*RECORDS PROVIDED:*
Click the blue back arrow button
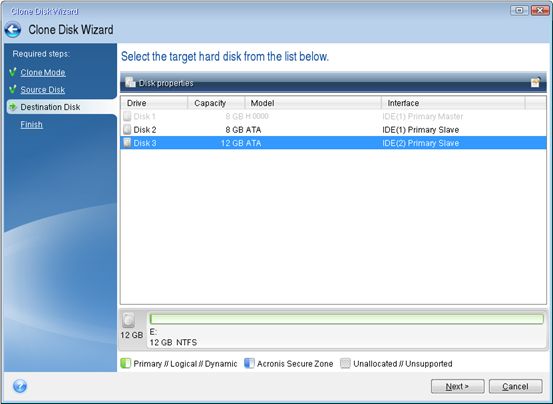Screen dimensions: 553x404 tap(13, 30)
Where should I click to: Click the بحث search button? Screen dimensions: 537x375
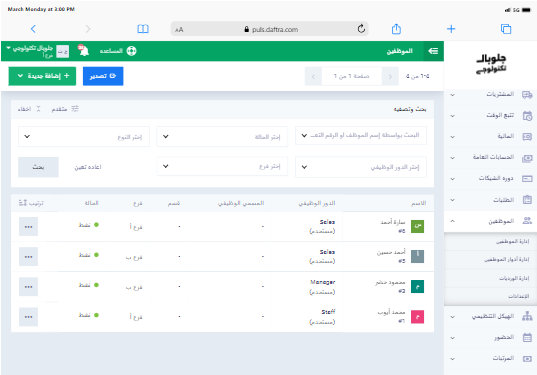point(38,167)
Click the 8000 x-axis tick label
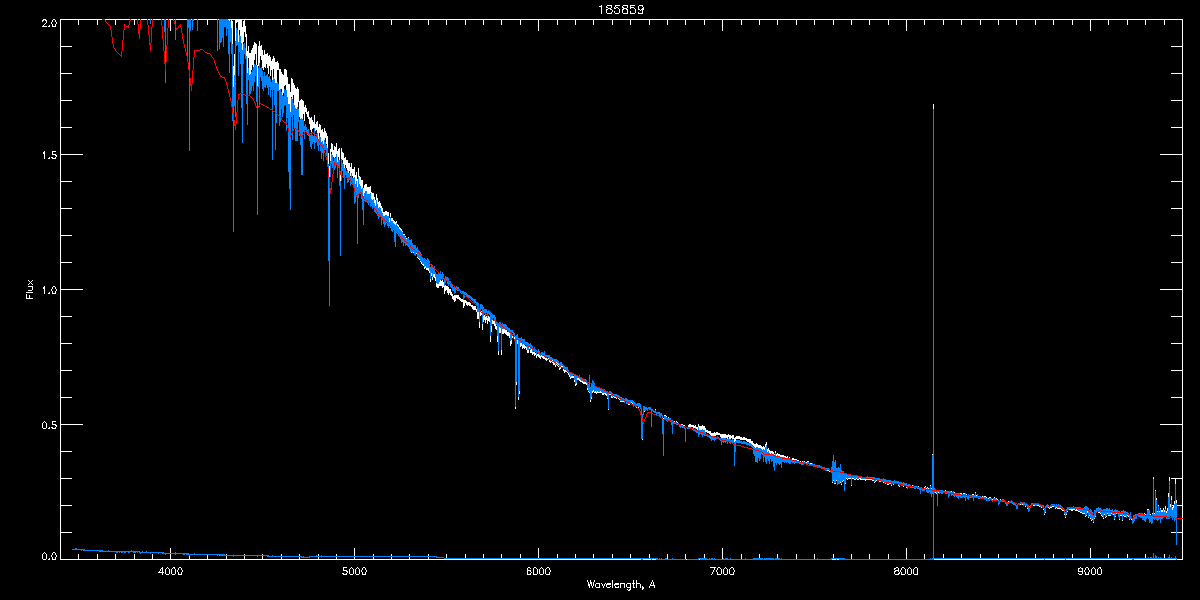This screenshot has width=1200, height=600. click(x=906, y=572)
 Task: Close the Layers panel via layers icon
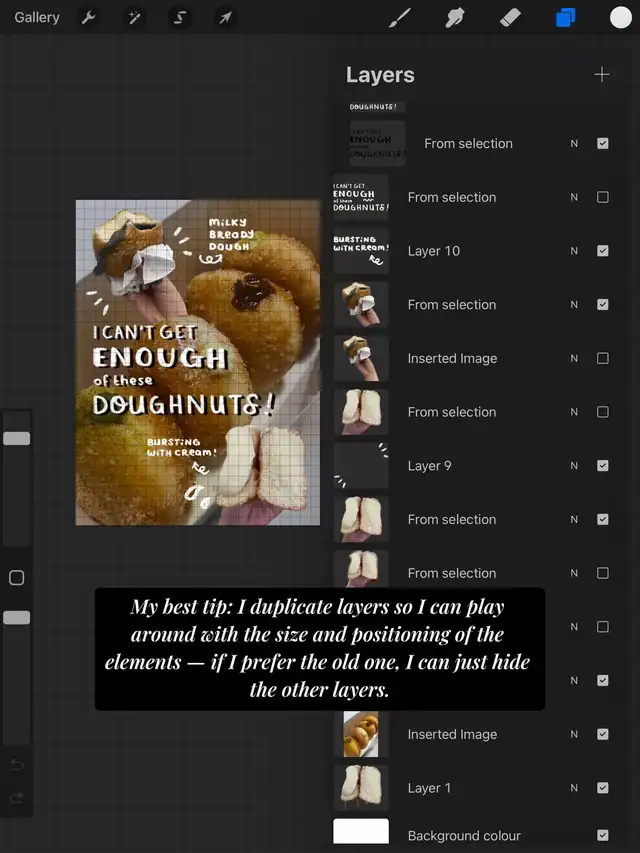566,18
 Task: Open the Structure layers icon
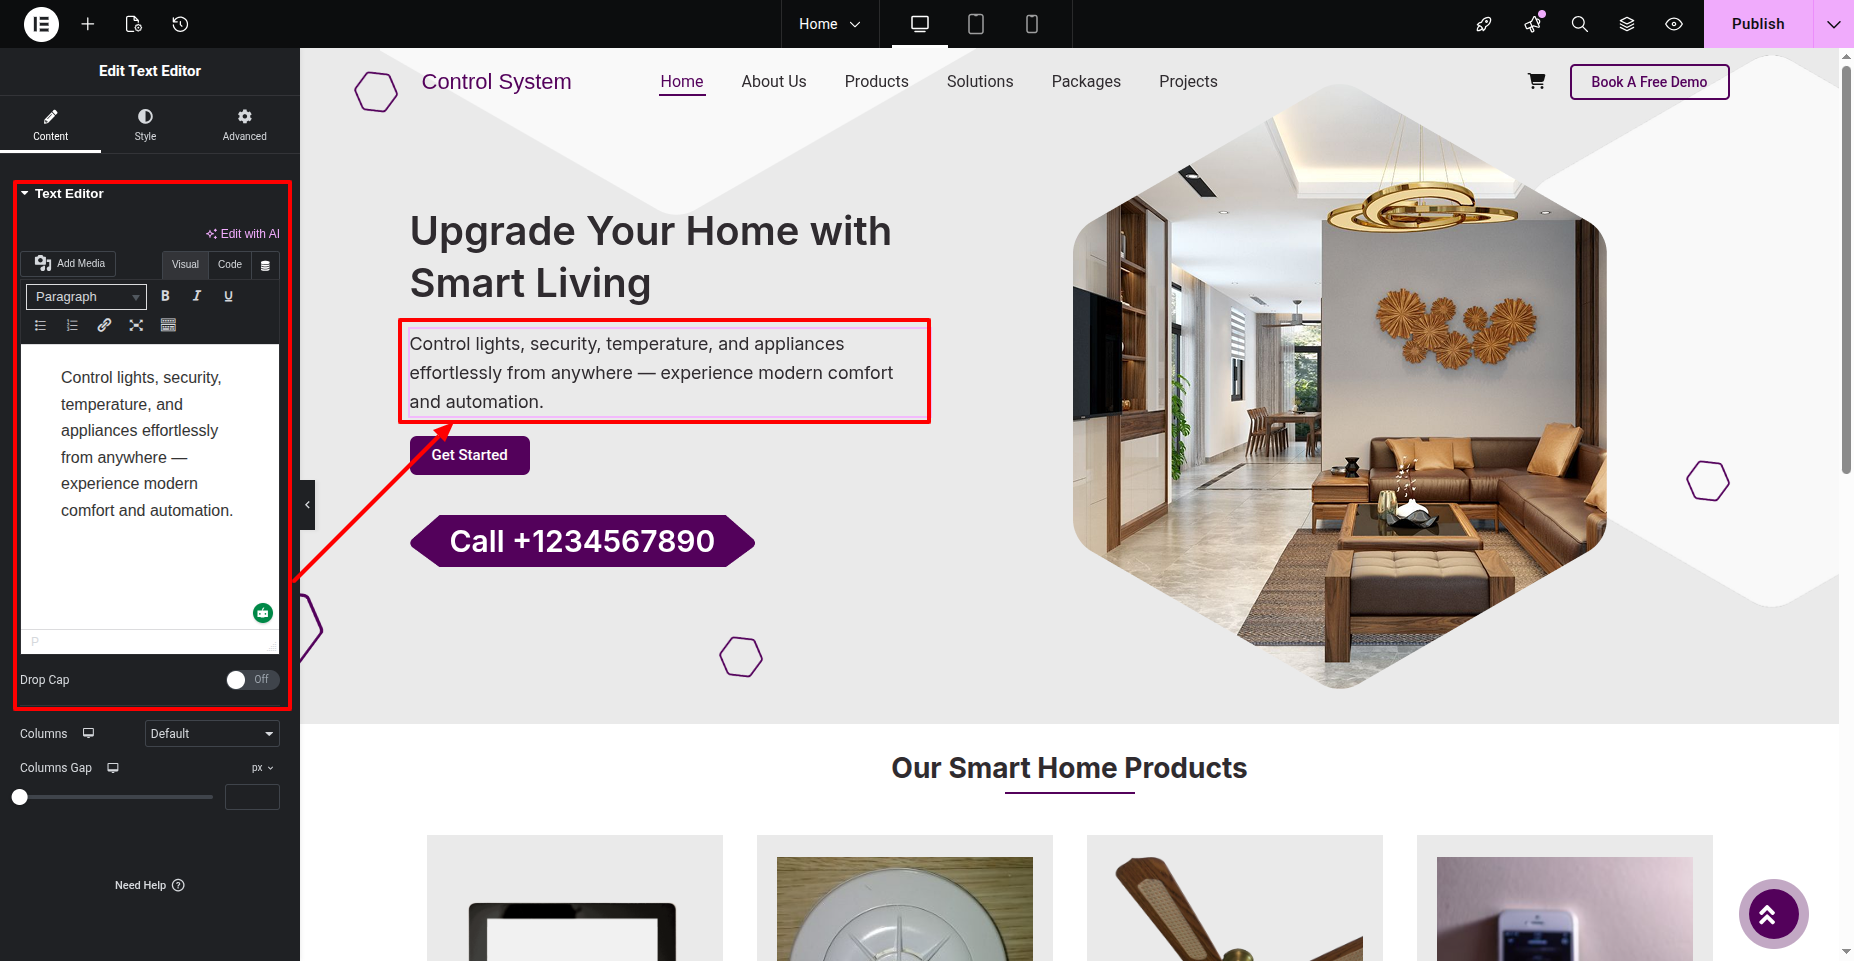pyautogui.click(x=1627, y=24)
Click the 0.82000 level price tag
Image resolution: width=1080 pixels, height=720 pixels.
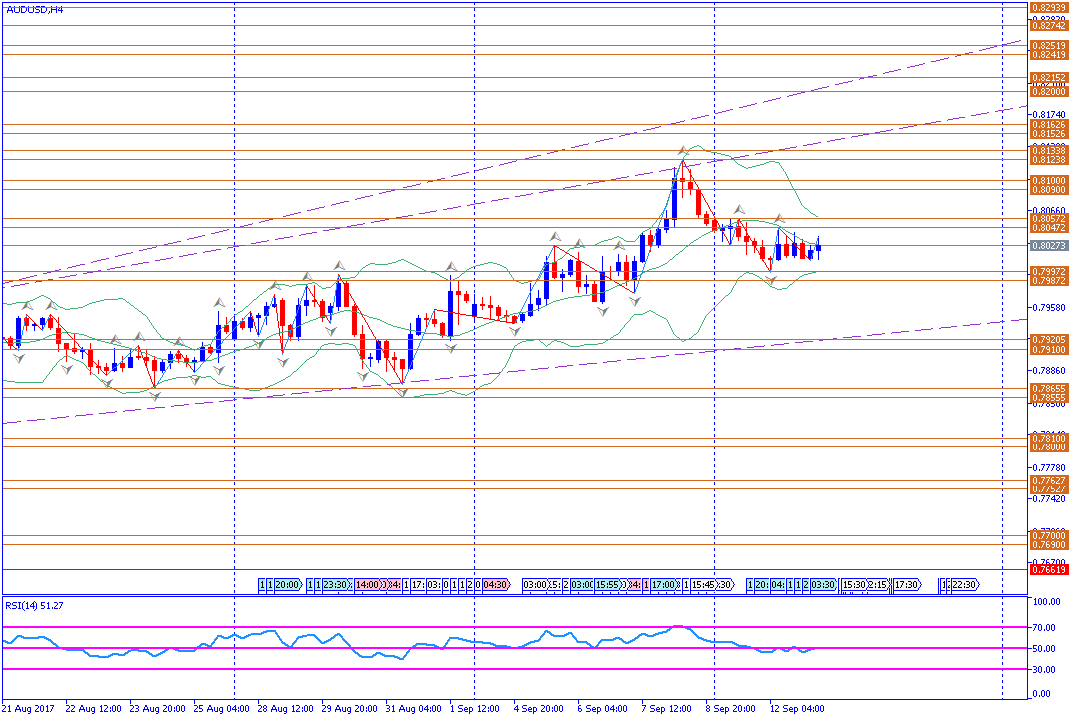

*WORK TASK:* All the material above must be copied exactly, and no picture belongs in the copy.

*RESPONSE TO THE EXERCISE:*
Click the blue back arrow button
Screen dimensions: 553x404 tap(13, 30)
Where should I click to: Click the بحث search button? Screen dimensions: 537x375
point(38,167)
Click the 8000 x-axis tick label
This screenshot has width=1200, height=600. click(x=906, y=572)
 Task: Close the Layers panel via layers icon
566,18
 Task: Open the Structure layers icon
pyautogui.click(x=1627, y=24)
Click the 0.82000 level price tag
Image resolution: width=1080 pixels, height=720 pixels.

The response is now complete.